Carlos Mario dice que bajo esa gruesa capa de maquillaje blanco hay un tipo bien pinta, con su barbita y ojitos verdes. Las mujeres no pueden resistir al encanto de sus 42 años. Pero no siempre imitó a gente, como tampoco transgredió la ley. Cuando dejó las drogas consiguió trabajo como chofer, manejaba los vehículos de los pastores cristianos y ahí aprendió a respetar semáforos, pares, líneas amarillas y blancas, para no ser multado. Cuando las monedas acumuladas en su canguro ya le estorban, se mete en una cafetería y las cambia por billetes. Con ellos se pagará el cuarto de hotel y en algún lado ahorrará para seguir viajando. Le dedica ocho horas diarias a hacer mimo en los semáforos y calles de Quito.

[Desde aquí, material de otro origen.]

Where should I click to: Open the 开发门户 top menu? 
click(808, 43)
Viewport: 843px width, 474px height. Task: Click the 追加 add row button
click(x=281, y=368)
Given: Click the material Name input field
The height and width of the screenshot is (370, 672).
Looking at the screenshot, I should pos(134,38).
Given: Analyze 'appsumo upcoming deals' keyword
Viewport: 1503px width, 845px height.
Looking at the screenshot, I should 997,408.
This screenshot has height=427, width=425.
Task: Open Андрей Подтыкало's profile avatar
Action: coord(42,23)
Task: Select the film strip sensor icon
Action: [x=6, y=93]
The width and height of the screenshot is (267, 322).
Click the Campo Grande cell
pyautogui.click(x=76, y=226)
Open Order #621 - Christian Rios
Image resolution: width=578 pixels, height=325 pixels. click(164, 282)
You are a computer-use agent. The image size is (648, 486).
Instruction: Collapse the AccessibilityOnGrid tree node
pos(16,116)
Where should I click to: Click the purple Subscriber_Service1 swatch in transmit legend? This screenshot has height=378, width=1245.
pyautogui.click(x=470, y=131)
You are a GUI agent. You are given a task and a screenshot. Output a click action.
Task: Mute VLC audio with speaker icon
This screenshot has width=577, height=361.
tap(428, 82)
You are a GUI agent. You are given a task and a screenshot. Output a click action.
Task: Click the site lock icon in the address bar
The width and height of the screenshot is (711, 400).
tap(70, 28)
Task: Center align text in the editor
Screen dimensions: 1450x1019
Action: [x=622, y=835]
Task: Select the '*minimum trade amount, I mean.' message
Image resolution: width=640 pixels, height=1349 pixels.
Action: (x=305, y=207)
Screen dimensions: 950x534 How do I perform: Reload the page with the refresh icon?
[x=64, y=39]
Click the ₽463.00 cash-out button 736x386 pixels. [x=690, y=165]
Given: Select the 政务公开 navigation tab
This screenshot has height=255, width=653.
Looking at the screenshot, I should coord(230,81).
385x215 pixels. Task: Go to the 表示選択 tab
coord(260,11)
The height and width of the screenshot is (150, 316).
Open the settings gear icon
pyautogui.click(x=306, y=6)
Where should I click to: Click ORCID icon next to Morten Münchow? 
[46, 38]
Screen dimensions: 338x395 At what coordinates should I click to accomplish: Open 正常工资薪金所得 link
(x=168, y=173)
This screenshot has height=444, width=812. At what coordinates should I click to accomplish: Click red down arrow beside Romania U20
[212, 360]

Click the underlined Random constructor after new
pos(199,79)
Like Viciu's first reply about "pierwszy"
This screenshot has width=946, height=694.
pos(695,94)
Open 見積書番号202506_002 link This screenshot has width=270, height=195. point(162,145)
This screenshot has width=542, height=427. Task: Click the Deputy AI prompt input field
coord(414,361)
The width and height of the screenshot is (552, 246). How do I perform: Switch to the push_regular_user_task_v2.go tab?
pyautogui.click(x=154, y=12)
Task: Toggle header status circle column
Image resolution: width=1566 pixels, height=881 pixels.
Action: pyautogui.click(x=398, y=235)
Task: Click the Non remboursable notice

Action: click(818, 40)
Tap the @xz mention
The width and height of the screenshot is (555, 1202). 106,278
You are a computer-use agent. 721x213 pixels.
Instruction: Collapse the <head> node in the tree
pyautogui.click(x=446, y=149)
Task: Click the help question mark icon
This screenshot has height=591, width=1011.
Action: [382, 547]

Se quedará dos meses más en la ciudad, quiere ir a Argentina, Paraguay y luego al Mundial de Fútbol de Brasil, esa es su meta, ya tiene una ‘platica’ ahorrada en Colombia. “La plata se me está perdiendo socio”, dice tomando al apuro un jugo de botella. Lo deja a medio tomar y se va... a trabajar en silencio.